Segment Open

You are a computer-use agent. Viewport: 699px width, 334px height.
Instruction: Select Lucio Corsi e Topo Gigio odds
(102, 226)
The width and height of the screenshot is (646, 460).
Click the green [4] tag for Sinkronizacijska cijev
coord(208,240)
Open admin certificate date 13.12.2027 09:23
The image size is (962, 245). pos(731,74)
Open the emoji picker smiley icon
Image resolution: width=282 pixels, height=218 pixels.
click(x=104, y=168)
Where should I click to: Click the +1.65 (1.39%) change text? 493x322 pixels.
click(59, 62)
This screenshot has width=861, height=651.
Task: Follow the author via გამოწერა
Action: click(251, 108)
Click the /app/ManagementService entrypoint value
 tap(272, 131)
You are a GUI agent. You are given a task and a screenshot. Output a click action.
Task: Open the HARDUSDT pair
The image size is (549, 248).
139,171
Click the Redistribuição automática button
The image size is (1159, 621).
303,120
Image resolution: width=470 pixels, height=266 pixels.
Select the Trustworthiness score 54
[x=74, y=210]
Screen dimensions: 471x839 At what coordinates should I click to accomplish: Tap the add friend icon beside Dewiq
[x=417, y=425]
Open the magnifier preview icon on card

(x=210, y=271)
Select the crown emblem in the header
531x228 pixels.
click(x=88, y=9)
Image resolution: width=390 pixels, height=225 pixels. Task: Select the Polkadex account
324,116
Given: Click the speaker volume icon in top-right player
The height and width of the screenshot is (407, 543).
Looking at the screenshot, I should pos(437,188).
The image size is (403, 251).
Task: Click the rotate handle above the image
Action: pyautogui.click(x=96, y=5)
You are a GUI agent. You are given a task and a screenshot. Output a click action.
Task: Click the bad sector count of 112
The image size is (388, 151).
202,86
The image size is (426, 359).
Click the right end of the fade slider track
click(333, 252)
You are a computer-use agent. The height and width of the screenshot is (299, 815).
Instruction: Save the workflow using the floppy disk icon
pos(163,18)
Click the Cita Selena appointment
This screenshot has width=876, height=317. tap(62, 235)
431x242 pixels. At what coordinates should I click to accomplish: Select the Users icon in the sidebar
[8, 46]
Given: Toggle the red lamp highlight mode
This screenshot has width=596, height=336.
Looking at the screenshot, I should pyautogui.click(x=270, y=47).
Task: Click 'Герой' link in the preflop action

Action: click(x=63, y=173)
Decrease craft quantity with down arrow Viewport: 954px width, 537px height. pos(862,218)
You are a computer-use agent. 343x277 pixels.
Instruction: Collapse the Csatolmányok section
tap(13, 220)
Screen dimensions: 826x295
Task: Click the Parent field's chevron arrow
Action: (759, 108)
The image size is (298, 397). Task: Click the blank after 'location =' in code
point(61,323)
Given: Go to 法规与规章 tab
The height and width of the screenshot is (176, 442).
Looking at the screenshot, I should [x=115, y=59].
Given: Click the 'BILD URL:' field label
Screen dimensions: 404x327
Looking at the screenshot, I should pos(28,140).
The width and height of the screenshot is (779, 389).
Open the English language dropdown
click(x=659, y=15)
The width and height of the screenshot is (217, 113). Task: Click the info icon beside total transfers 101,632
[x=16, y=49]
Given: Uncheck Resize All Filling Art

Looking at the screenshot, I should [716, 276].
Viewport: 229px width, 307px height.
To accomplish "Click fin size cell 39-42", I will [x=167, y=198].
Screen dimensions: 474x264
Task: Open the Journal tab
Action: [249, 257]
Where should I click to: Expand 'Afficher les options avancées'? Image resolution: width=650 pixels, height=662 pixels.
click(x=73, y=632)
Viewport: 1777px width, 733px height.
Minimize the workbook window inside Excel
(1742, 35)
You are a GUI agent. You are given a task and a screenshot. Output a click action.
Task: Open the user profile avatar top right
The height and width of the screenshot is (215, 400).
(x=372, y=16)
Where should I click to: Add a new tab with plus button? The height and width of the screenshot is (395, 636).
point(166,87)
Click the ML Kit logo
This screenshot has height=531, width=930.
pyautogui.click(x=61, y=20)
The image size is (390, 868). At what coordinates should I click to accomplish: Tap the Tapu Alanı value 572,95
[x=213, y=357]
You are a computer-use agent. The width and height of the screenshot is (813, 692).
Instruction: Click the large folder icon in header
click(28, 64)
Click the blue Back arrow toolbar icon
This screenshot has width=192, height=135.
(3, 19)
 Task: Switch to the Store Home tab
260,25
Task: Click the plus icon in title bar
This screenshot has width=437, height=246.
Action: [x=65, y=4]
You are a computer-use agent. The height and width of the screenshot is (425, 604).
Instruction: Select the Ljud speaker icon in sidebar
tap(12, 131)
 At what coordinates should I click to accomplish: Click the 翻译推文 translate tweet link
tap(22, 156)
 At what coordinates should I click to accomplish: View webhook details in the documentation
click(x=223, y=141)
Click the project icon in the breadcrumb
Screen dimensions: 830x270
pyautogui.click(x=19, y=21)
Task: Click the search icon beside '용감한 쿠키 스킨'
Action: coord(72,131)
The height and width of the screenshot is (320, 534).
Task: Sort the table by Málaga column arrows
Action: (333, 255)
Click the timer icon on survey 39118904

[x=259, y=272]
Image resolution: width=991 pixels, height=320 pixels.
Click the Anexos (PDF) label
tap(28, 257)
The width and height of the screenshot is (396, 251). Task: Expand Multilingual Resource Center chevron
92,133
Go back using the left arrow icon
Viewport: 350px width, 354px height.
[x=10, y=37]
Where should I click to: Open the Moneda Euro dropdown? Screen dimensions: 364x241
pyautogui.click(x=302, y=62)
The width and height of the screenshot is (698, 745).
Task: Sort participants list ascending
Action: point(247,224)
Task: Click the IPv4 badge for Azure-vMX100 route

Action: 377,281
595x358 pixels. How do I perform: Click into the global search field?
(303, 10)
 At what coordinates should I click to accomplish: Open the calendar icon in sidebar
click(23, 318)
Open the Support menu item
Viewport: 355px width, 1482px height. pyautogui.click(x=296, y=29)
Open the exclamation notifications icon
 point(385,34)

Segment Closed

Action item — In the listing above, locate the line containing "Task: Open the HARDUSDT pair" and the line containing "Given: Click the 'BILD URL:' field label". Transcribe those two lines and everything between them, exactly as written.

Written reply —
Task: Open the HARDUSDT pair
The image size is (549, 248).
139,171
Click the Redistribuição automática button
The image size is (1159, 621).
303,120
Image resolution: width=470 pixels, height=266 pixels.
Select the Trustworthiness score 54
[x=74, y=210]
Screen dimensions: 471x839 At what coordinates should I click to accomplish: Tap the add friend icon beside Dewiq
[x=417, y=425]
Open the magnifier preview icon on card

(x=210, y=271)
Select the crown emblem in the header
531x228 pixels.
click(x=88, y=9)
Image resolution: width=390 pixels, height=225 pixels. Task: Select the Polkadex account
324,116
Given: Click the speaker volume icon in top-right player
The height and width of the screenshot is (407, 543).
Looking at the screenshot, I should pos(437,188).
The image size is (403, 251).
Task: Click the rotate handle above the image
Action: pyautogui.click(x=96, y=5)
You are a GUI agent. You are given a task and a screenshot. Output a click action.
Task: Click the bad sector count of 112
The image size is (388, 151).
202,86
The image size is (426, 359).
Click the right end of the fade slider track
click(333, 252)
You are a computer-use agent. The height and width of the screenshot is (299, 815).
Instruction: Save the workflow using the floppy disk icon
pos(163,18)
Click the Cita Selena appointment
This screenshot has width=876, height=317. tap(62, 235)
431x242 pixels. At what coordinates should I click to accomplish: Select the Users icon in the sidebar
[8, 46]
Given: Toggle the red lamp highlight mode
This screenshot has width=596, height=336.
Looking at the screenshot, I should pyautogui.click(x=270, y=47).
Task: Click 'Герой' link in the preflop action

Action: click(x=63, y=173)
Decrease craft quantity with down arrow Viewport: 954px width, 537px height. pos(862,218)
You are a computer-use agent. 343x277 pixels.
Instruction: Collapse the Csatolmányok section
tap(13, 220)
Screen dimensions: 826x295
Task: Click the Parent field's chevron arrow
Action: (759, 108)
The image size is (298, 397). Task: Click the blank after 'location =' in code
point(61,323)
Given: Go to 法规与规章 tab
The height and width of the screenshot is (176, 442).
Looking at the screenshot, I should [x=115, y=59].
Given: Click the 'BILD URL:' field label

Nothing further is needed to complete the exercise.